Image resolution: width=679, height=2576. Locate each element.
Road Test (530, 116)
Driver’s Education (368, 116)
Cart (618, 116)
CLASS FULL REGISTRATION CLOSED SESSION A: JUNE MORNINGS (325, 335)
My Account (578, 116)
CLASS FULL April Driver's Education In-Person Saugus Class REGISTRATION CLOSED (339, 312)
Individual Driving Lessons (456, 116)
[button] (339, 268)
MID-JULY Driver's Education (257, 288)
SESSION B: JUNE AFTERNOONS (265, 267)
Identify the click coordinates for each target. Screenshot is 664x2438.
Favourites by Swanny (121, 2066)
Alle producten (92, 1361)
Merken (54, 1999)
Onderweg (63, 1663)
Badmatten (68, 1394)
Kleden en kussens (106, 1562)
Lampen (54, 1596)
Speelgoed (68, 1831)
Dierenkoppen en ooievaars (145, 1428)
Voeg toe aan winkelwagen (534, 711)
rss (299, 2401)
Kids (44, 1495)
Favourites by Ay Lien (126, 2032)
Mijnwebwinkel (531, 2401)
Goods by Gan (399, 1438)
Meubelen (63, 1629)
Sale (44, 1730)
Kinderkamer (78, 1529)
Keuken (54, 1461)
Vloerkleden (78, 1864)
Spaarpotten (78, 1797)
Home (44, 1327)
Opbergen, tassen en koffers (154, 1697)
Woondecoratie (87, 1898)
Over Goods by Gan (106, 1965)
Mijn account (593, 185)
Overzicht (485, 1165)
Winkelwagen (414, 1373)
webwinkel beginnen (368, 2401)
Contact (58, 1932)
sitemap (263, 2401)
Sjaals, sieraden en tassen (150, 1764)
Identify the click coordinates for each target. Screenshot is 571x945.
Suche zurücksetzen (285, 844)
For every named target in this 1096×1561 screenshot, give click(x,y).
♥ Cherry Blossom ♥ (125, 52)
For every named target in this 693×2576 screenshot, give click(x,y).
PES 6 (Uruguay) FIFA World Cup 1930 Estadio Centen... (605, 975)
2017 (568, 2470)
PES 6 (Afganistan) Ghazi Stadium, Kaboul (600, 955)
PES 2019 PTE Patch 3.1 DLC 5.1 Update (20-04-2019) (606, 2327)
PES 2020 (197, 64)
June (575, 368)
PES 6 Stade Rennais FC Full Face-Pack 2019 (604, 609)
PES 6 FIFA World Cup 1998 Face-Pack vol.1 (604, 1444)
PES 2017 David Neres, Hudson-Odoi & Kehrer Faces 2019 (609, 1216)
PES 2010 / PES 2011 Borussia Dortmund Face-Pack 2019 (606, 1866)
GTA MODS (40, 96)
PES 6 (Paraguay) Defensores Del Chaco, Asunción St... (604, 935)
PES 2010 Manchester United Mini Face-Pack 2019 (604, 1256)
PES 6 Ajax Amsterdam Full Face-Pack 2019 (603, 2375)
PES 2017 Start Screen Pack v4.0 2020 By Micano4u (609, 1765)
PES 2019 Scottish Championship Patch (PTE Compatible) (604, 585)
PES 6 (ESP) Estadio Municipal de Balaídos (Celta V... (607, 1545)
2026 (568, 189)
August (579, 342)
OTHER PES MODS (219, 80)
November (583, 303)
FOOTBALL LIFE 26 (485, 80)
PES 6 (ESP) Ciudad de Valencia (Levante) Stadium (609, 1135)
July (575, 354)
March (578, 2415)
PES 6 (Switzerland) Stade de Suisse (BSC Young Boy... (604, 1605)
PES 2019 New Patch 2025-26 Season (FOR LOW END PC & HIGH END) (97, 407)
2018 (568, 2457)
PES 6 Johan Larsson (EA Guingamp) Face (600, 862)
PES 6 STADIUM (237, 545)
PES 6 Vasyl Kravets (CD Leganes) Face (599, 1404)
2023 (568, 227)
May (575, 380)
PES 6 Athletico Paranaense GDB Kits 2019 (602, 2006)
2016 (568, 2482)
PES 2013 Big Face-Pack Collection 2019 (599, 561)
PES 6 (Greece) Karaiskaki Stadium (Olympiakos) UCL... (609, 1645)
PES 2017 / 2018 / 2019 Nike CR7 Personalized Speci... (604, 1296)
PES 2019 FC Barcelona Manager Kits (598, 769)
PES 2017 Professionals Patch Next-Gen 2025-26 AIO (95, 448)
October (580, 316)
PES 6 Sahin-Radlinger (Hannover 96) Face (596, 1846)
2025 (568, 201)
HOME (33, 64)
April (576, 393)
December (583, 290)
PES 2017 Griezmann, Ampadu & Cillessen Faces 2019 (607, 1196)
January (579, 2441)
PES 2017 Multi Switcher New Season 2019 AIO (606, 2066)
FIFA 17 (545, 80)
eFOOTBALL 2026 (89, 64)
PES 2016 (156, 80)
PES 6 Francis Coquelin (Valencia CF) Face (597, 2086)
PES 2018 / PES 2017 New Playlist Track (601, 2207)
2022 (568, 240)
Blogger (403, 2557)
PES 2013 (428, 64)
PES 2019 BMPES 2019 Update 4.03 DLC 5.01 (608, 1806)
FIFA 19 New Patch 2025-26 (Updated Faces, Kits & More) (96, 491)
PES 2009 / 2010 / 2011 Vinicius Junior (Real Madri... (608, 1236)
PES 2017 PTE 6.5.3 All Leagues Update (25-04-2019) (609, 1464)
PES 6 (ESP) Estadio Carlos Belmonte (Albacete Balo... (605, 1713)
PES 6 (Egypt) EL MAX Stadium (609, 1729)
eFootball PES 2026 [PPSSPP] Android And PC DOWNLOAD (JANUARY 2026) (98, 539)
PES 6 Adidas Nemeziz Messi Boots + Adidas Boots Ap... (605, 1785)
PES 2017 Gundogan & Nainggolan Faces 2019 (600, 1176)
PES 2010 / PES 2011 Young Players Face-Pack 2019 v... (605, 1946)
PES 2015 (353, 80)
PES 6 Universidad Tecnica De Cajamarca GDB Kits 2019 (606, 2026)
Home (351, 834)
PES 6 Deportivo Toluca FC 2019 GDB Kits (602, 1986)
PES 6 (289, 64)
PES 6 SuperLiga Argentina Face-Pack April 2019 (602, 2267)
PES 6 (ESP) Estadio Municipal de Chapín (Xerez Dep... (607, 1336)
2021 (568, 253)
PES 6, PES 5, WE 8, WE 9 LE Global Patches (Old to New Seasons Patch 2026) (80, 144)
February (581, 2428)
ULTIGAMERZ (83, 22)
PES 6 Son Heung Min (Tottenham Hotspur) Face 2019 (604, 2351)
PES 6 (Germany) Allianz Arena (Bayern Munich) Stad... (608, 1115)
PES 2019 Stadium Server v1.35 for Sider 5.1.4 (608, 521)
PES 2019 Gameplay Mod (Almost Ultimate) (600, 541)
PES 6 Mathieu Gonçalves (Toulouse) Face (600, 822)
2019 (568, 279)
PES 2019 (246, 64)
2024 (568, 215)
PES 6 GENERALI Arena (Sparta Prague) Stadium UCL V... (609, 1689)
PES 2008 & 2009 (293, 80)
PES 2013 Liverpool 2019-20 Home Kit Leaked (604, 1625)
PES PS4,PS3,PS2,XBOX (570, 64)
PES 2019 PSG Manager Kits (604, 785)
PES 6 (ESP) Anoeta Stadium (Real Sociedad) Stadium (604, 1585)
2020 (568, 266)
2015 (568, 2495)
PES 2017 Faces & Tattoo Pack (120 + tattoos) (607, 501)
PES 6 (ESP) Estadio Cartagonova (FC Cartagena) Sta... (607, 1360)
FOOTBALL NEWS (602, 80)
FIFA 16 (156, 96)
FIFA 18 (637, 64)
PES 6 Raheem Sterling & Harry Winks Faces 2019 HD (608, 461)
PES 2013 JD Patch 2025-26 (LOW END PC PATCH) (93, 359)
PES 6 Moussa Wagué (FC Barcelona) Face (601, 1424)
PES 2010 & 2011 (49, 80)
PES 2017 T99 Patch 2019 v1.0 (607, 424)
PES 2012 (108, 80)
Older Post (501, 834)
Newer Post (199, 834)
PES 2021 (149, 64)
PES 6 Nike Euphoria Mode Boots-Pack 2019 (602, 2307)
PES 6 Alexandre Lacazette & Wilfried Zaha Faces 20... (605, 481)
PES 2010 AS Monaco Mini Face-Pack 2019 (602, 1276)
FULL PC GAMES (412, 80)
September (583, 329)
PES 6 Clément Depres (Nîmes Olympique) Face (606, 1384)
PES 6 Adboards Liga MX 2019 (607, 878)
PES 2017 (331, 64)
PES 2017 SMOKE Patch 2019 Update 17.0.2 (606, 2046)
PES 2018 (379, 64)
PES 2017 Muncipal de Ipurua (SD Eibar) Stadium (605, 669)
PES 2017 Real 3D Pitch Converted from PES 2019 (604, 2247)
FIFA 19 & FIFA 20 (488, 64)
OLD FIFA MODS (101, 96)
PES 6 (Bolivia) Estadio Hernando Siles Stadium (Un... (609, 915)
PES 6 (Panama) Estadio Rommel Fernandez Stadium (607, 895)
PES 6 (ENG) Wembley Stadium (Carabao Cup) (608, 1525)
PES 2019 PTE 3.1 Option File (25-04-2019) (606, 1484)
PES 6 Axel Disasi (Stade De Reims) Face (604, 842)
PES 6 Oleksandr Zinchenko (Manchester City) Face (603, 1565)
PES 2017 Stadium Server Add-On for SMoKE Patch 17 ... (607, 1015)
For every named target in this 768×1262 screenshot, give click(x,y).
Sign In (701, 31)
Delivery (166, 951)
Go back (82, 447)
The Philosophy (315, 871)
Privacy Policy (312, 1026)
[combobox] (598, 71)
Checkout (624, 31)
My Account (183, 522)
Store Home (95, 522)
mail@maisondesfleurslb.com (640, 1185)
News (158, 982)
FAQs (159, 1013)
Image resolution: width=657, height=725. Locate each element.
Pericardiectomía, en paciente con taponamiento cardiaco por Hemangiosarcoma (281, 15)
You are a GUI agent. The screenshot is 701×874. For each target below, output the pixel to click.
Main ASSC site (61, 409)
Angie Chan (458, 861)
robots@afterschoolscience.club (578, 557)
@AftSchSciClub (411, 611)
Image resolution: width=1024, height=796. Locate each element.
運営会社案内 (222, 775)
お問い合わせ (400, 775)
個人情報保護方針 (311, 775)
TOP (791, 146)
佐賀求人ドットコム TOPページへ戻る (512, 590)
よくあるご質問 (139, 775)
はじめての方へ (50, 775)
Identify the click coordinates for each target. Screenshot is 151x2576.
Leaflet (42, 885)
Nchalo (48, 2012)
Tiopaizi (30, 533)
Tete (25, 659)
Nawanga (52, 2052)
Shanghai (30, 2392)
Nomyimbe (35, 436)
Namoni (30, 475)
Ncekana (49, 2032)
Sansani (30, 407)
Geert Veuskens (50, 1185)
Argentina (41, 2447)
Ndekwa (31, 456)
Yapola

________________________

- [What you need to do]
Reproduce the rows above, starting with the line that contains "PES 2017 Multi" and going on through the line that contains "PES 2017 PTE", with "Switcher" changed to "Selector" and everything else unchanged.

- [Answer below]
PES 2017 Multi Selector New Season 2019 AIO (606, 2066)
FIFA 17 (545, 80)
eFOOTBALL 2026 (89, 64)
PES 2016 (156, 80)
PES 6 Francis Coquelin (Valencia CF) Face (597, 2086)
PES 2018 / PES 2017 New Playlist Track (601, 2207)
2022 (568, 240)
Blogger (403, 2557)
PES 2013 (428, 64)
PES 2019 BMPES 2019 Update 4.03 DLC 5.01 (608, 1806)
FIFA 19 New Patch 2025-26 (Updated Faces, Kits & More) (96, 491)
PES 2009 / 2010 / 2011 Vinicius Junior (Real Madri... (608, 1236)
PES 2017 PTE 6.5.3 All Leagues Update (25-04-2019) (609, 1464)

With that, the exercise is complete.